BEGIN

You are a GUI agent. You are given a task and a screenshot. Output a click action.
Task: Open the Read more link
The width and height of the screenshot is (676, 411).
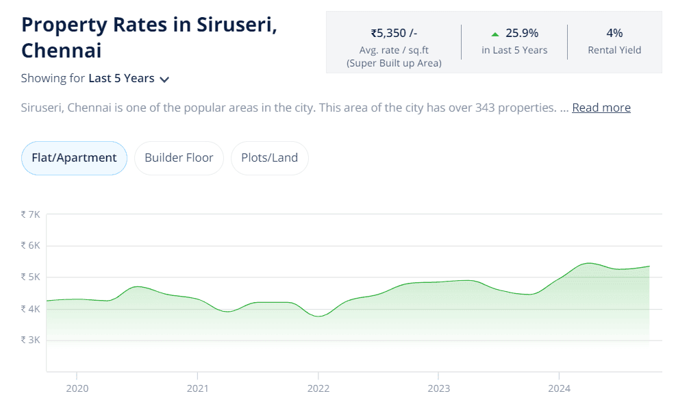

END
BEGIN

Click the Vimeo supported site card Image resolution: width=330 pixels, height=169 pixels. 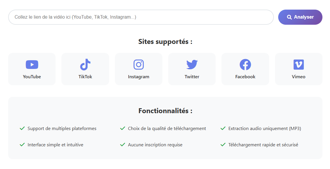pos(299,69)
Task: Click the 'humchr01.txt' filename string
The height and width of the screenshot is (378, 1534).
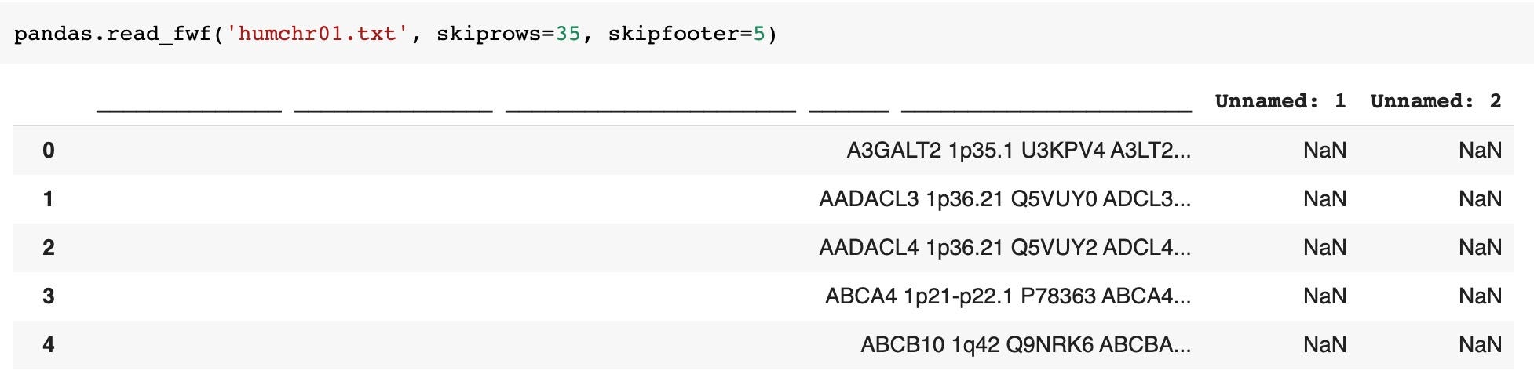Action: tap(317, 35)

END
BEGIN

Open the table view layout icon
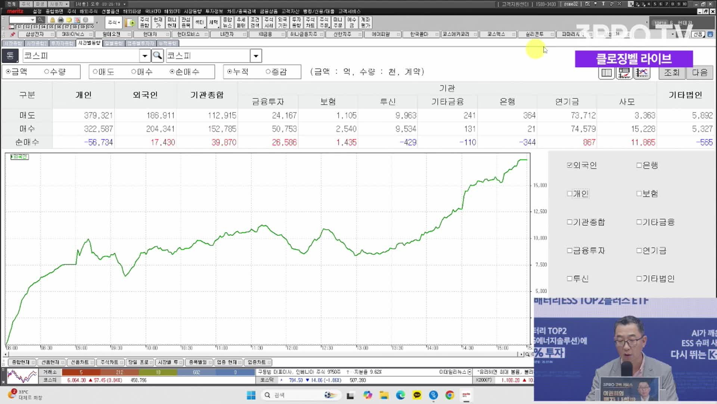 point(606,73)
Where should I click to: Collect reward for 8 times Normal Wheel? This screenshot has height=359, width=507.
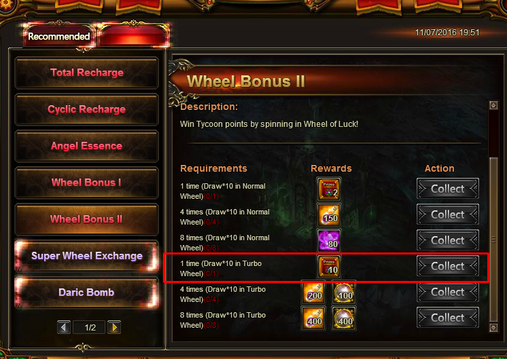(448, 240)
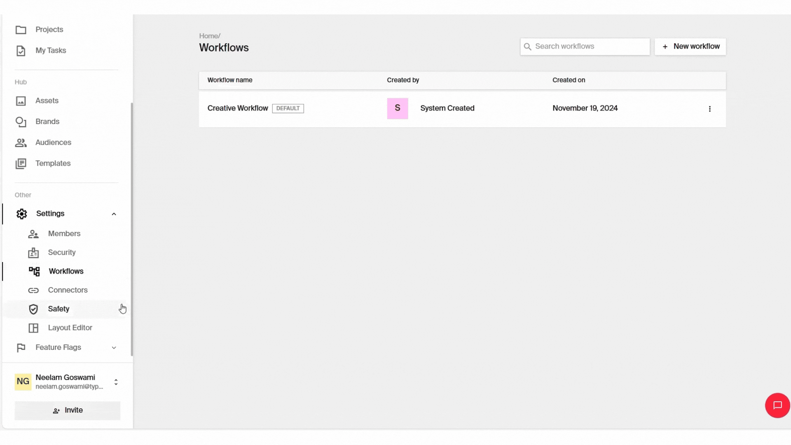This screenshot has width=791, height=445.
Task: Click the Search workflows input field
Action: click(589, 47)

END

- **HOW TO COMPLETE THIS TASK**:
Write out only the lines that run from the line containing "You are a GUI" through the line containing "The width and", both included, exactly as they appear above.

- **ANSWER TO THE PROBLEM**:
You are a GUI agent. You are given a task and a screenshot. Output a click action.
Task: Open the Read more link
The width and height of the screenshot is (676, 411).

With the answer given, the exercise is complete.